This exercise asks for every line of the material that includes the word "width".
---------- Material for this task
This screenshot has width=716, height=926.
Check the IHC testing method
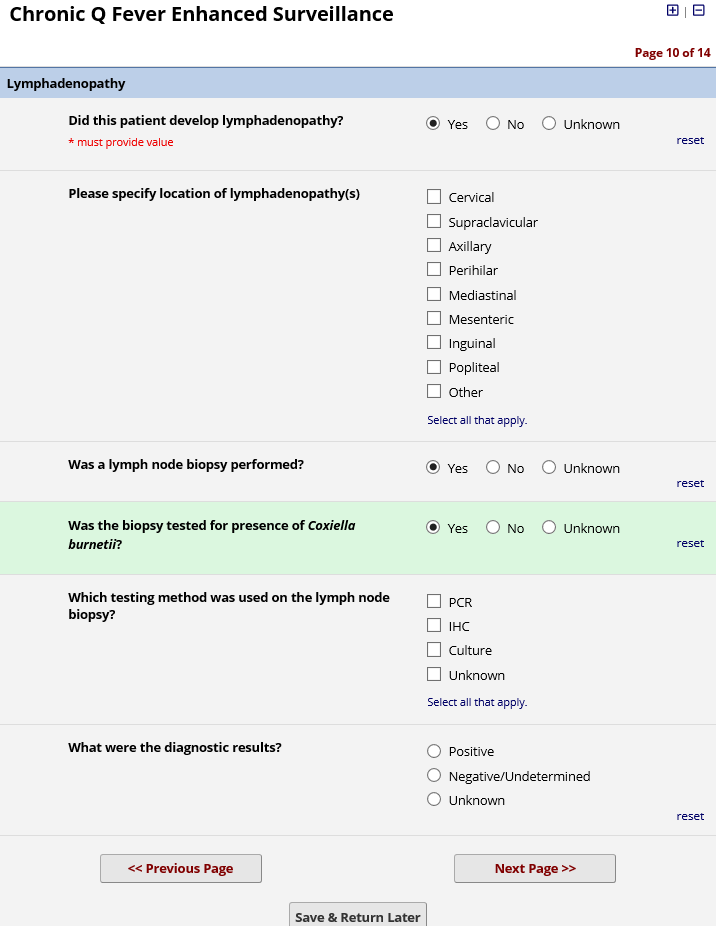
--------------------
---------- Material for this task
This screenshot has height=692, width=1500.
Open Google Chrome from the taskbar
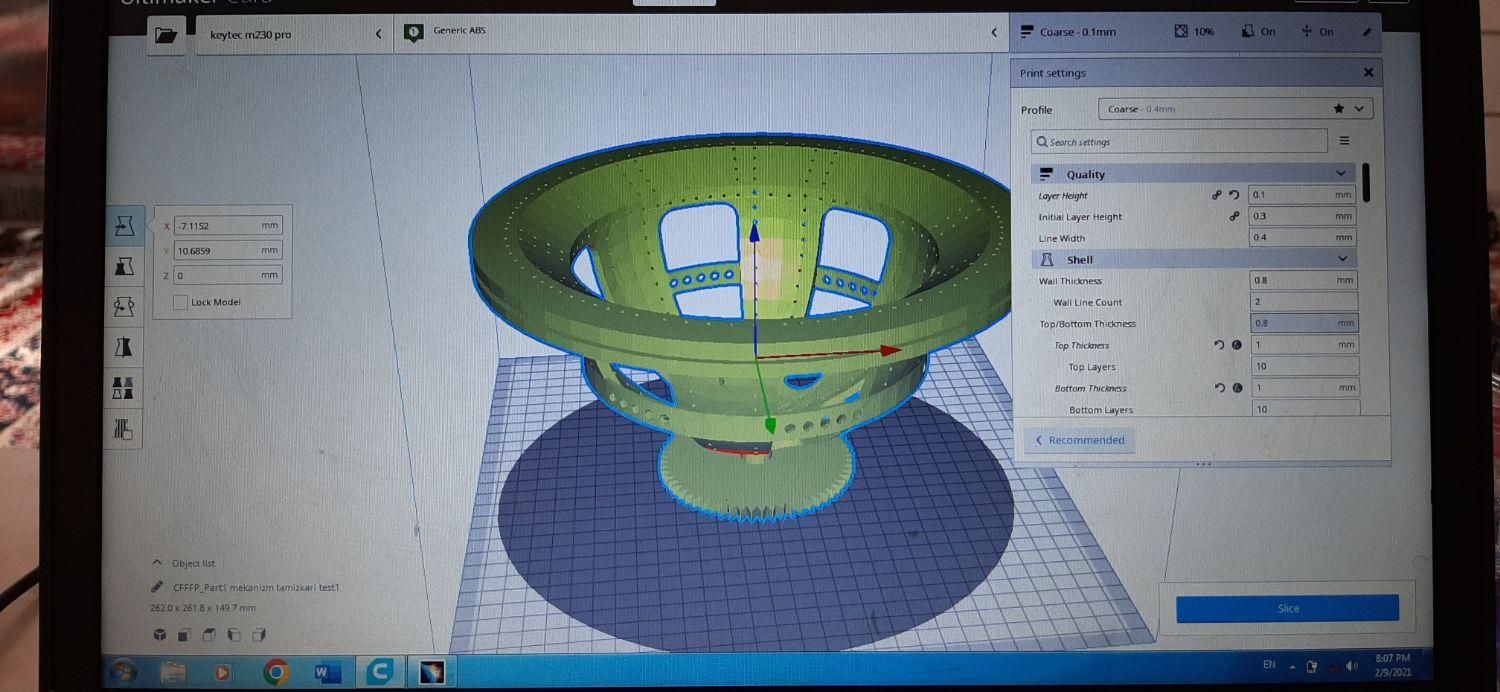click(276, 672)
--------------------
> Result:
This screenshot has width=716, height=926.
This screenshot has height=692, width=1500.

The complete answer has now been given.